(Extracted data)

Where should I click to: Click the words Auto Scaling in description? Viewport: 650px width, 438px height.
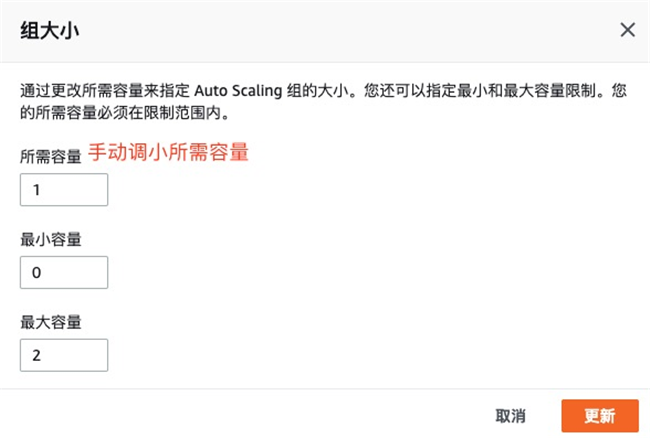238,91

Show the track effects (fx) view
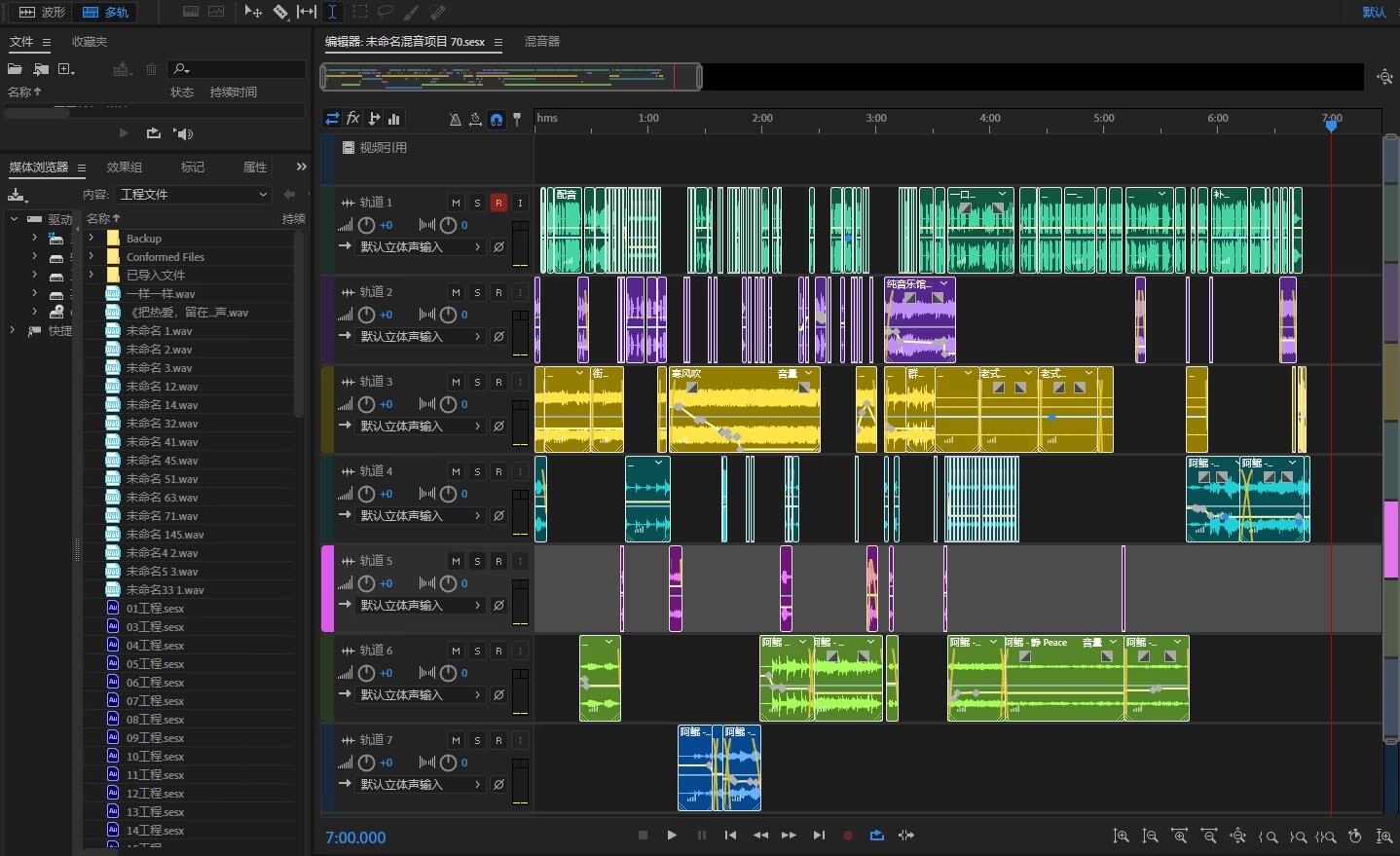click(x=353, y=119)
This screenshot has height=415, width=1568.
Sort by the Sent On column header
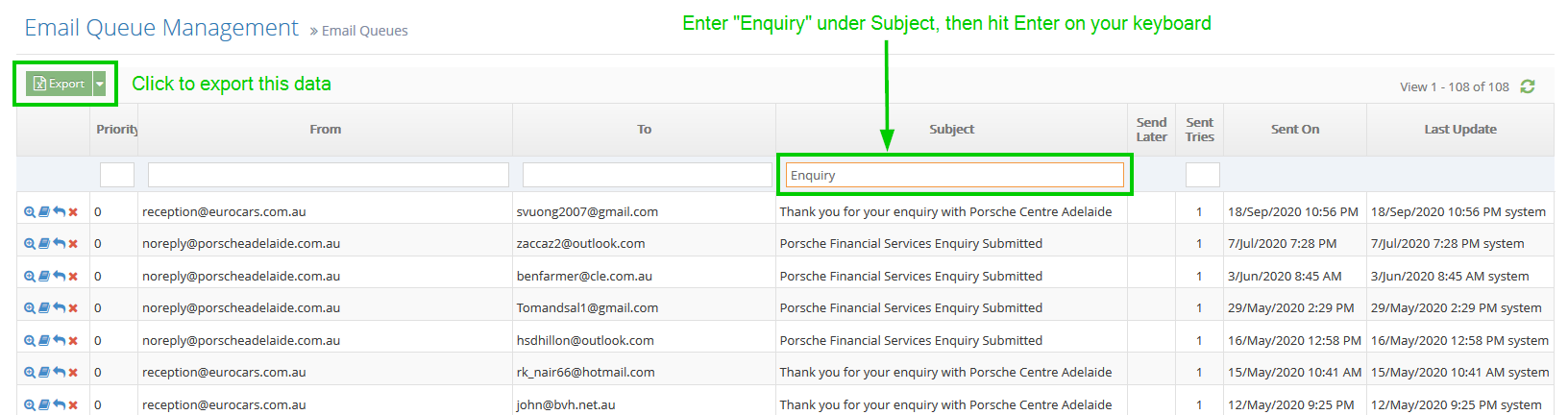click(1294, 130)
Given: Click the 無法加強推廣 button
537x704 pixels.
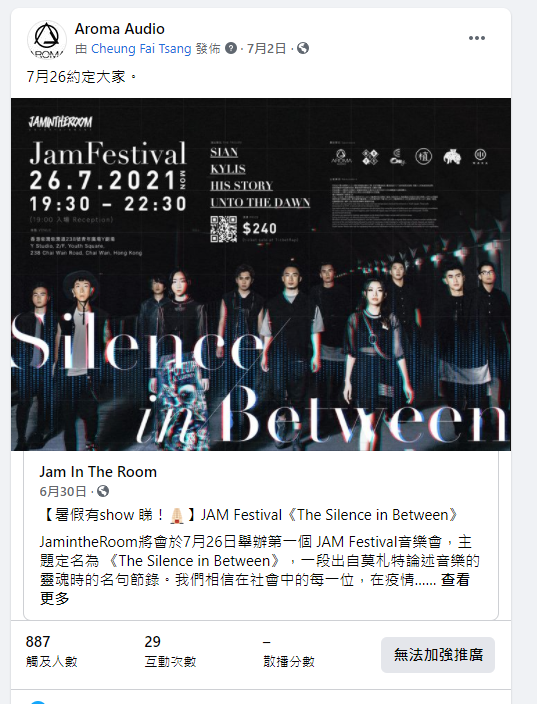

(End Extracted data)

▸ Work task: The task calls for repeating each line above exactly while excluding the pictures.

▸ Result:
Where should I click to: Click the words Auto Scaling in description? Viewport: 650px width, 438px height.
238,91

Show the track effects (fx) view
click(x=353, y=119)
This screenshot has height=415, width=1568.
Sort by the Sent On column header
click(1294, 130)
Given: Click the 無法加強推廣 button
537x704 pixels.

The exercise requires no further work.